EXTRACTED RECORDS >>
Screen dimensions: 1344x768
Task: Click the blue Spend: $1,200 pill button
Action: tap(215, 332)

--

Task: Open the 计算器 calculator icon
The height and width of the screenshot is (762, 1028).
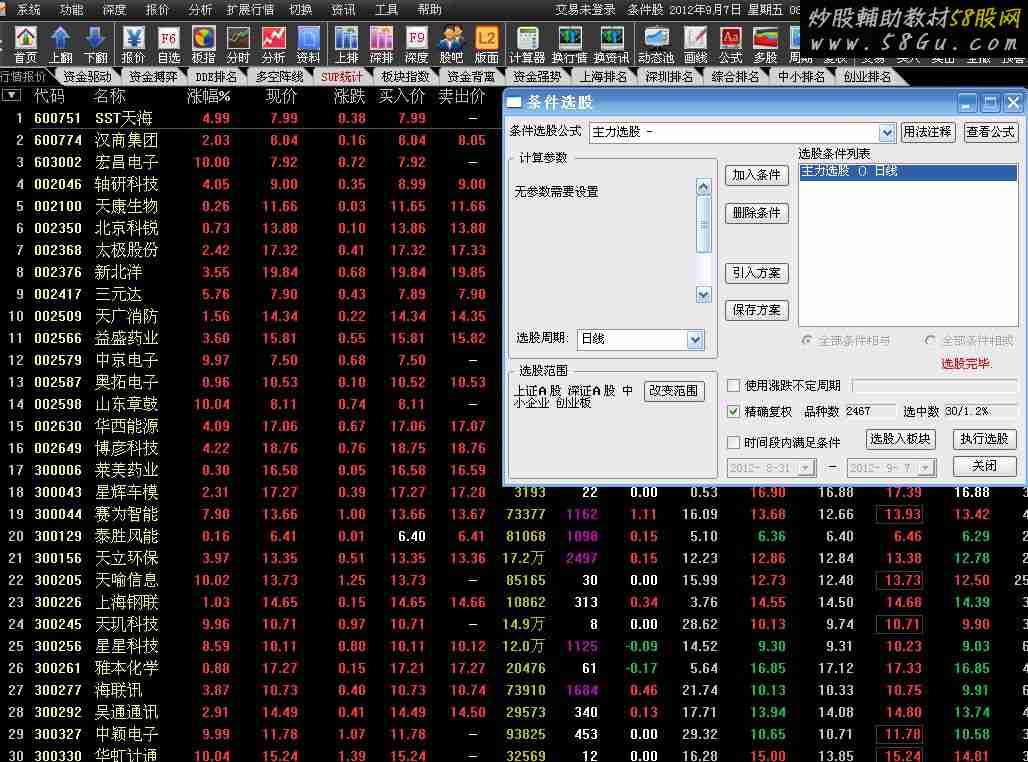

...

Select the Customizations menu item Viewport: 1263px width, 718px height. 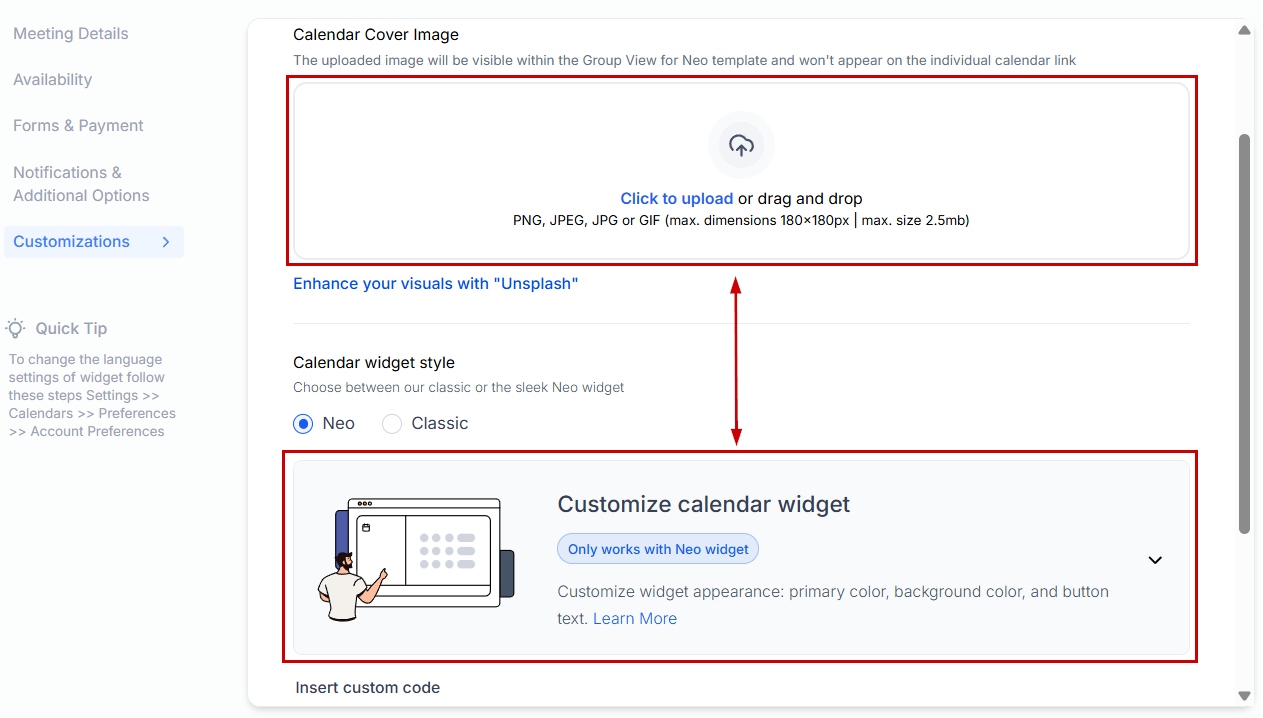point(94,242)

WHAT THE TASK ASKS >>
Repeat exactly the lines above from the one with "Task: Open the 计算器 calculator icon" up to and including the one with "The height and". No other line belongs in the reply.

ANSWER FOR THE TASK >>
Task: Open the 计算器 calculator icon
The height and width of the screenshot is (762, 1028).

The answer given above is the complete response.